_Stored data_.
○ ○ ○ ○
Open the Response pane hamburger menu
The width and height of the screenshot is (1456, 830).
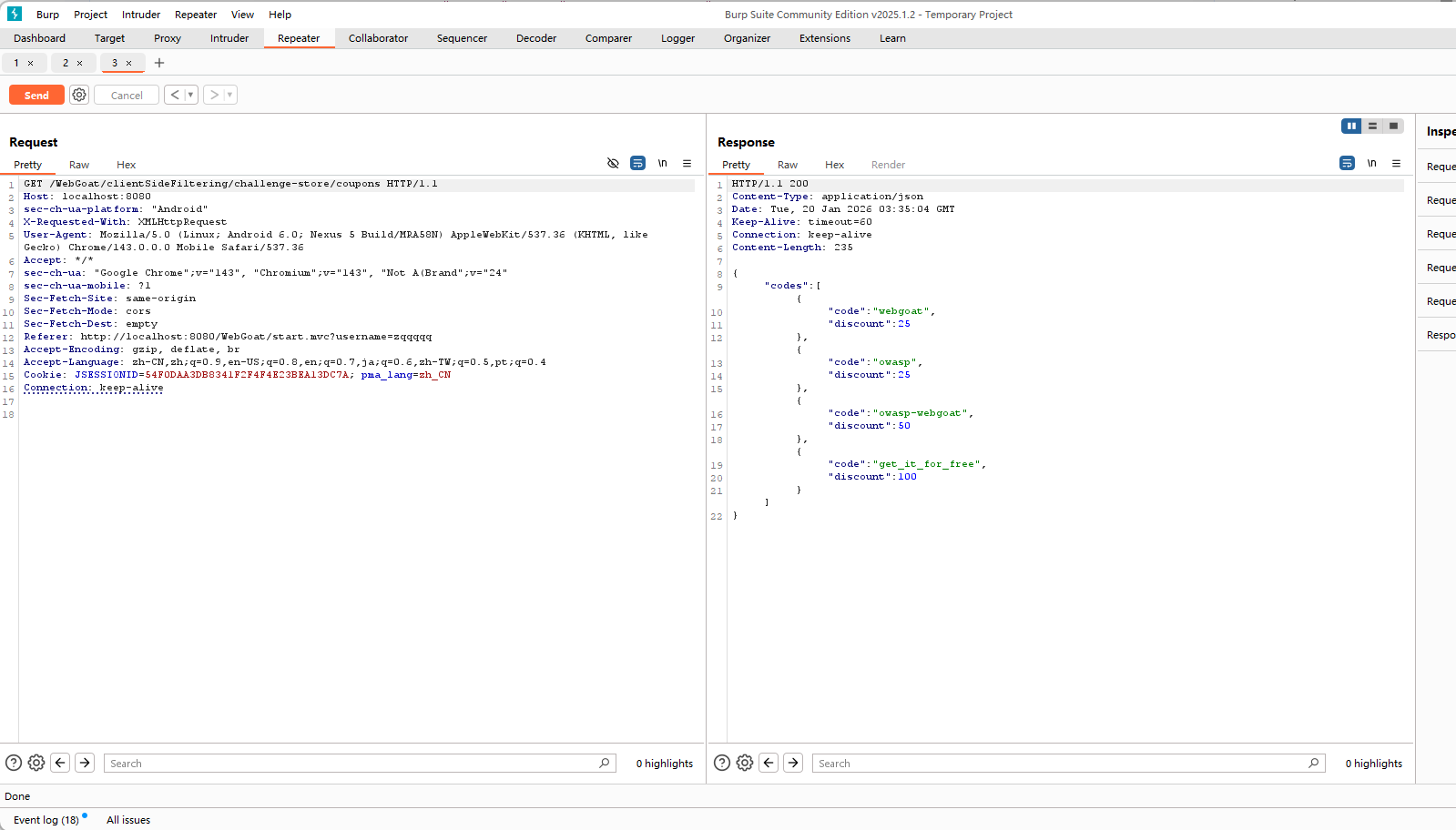(x=1396, y=164)
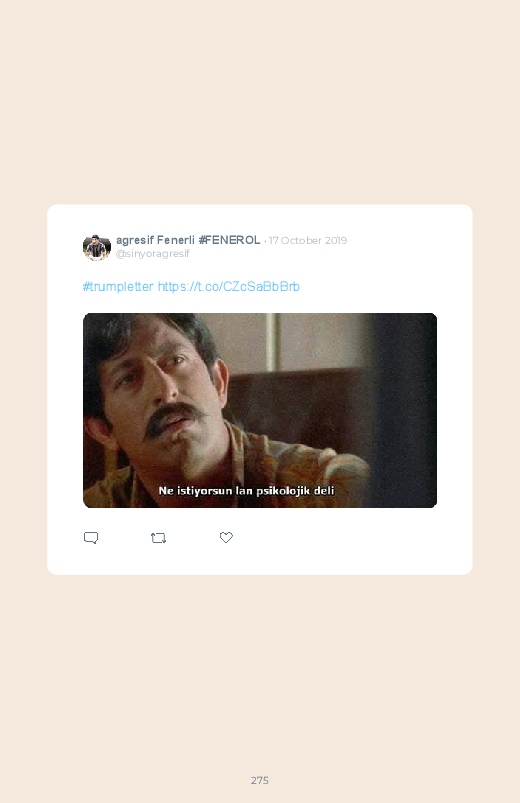Visit the @sinyoragresif handle
This screenshot has height=803, width=520.
point(153,253)
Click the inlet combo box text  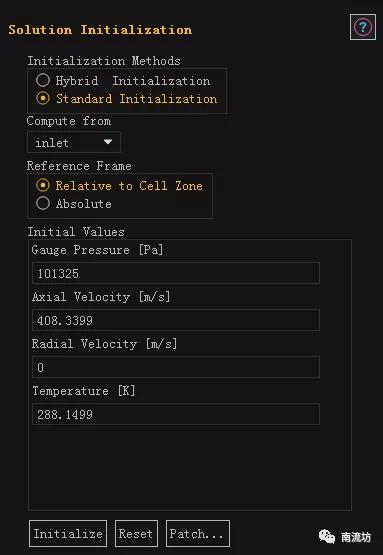click(x=52, y=143)
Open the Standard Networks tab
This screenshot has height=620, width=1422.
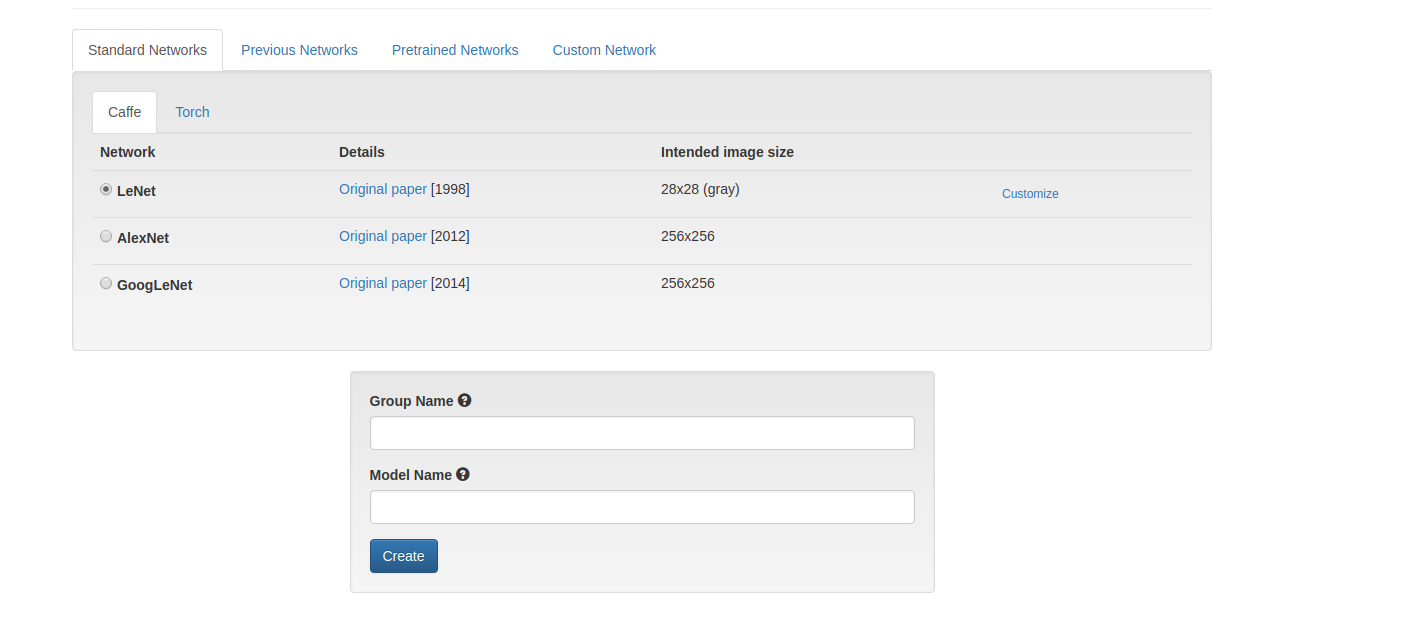click(x=147, y=49)

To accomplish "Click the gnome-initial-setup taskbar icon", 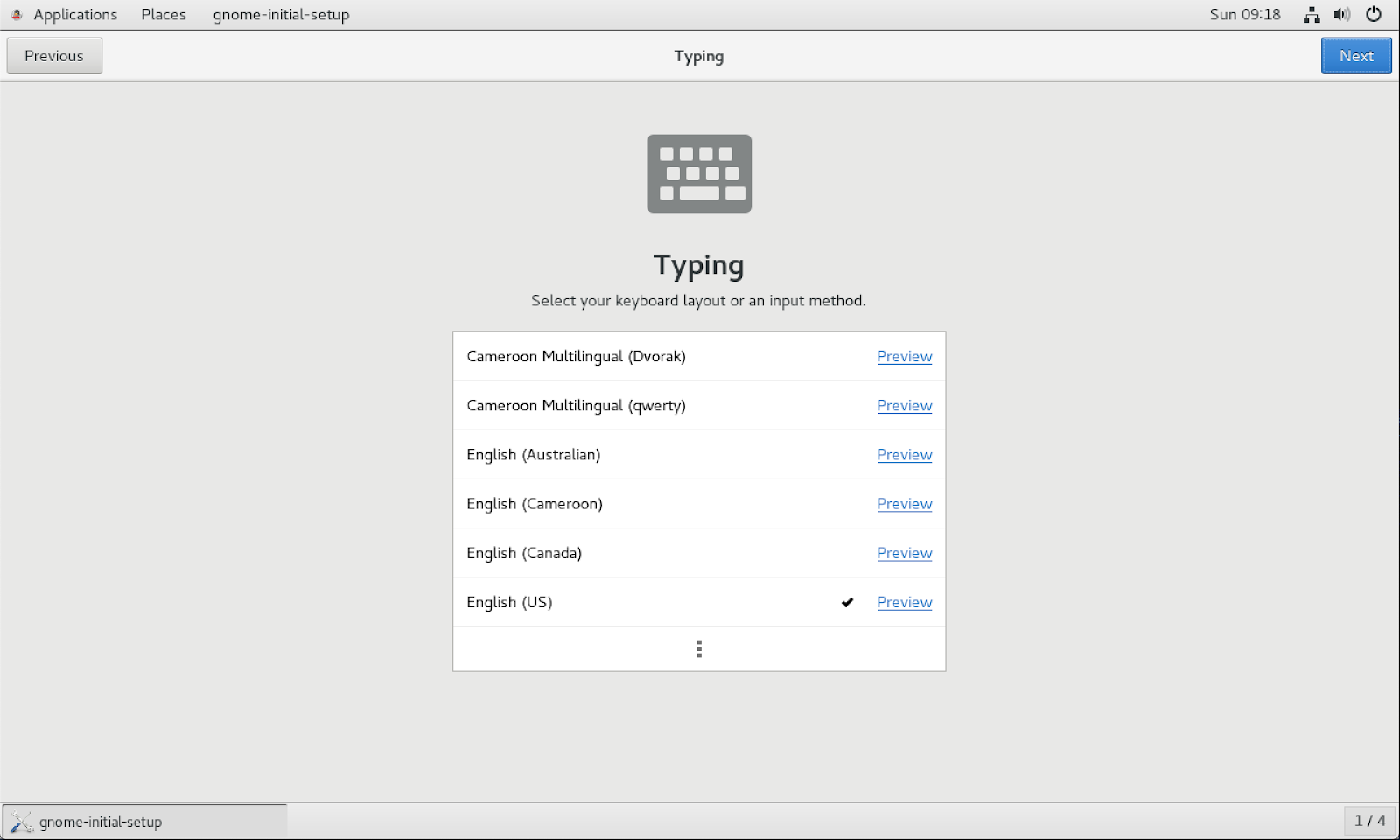I will 21,822.
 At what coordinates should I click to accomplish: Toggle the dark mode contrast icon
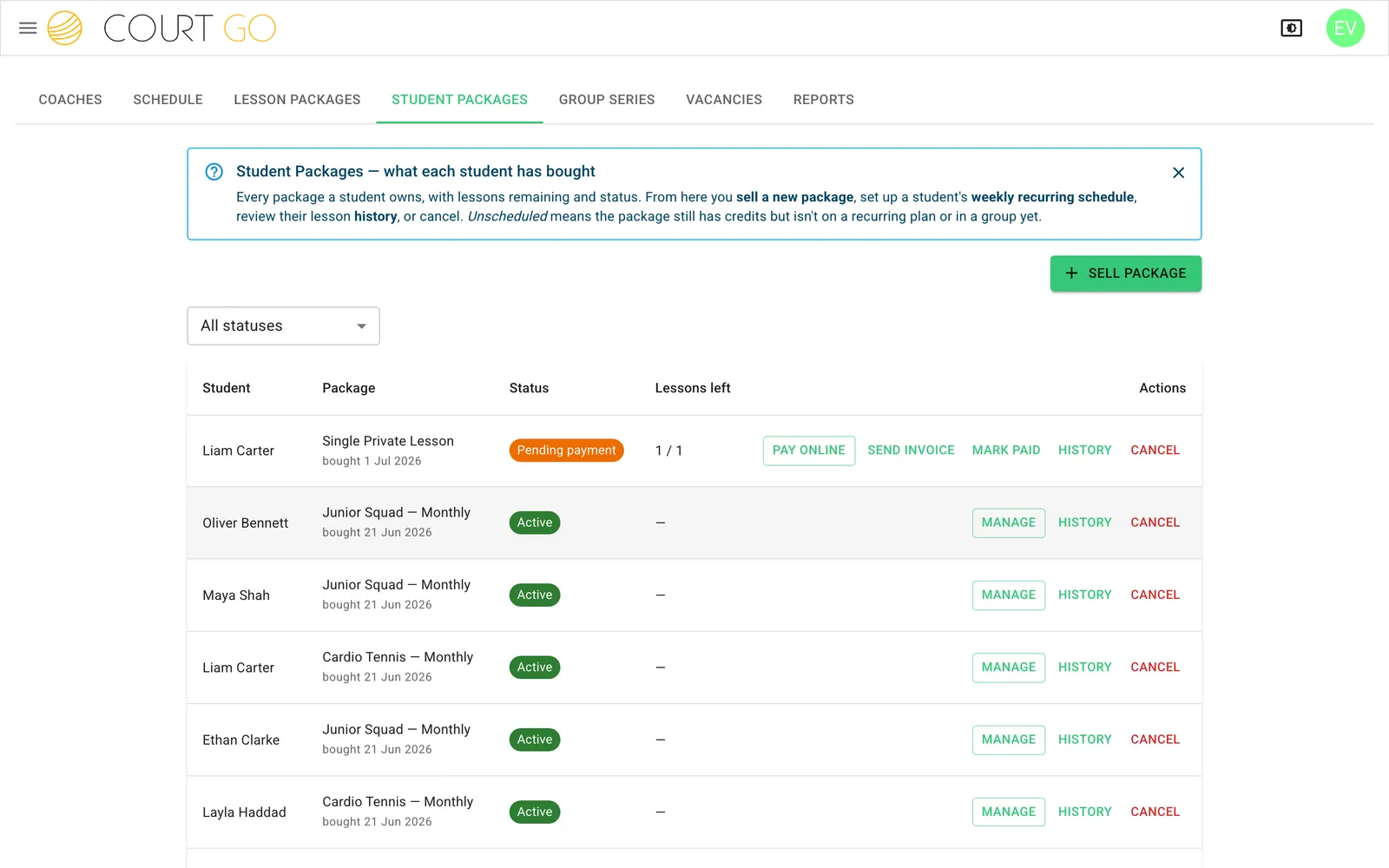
○ ○ ○ ○
_Work item_. Show the lines where the word "Open" appears in the entries.

_Answer below_.
Open the Response pane hamburger menu
Open the Standard Networks tab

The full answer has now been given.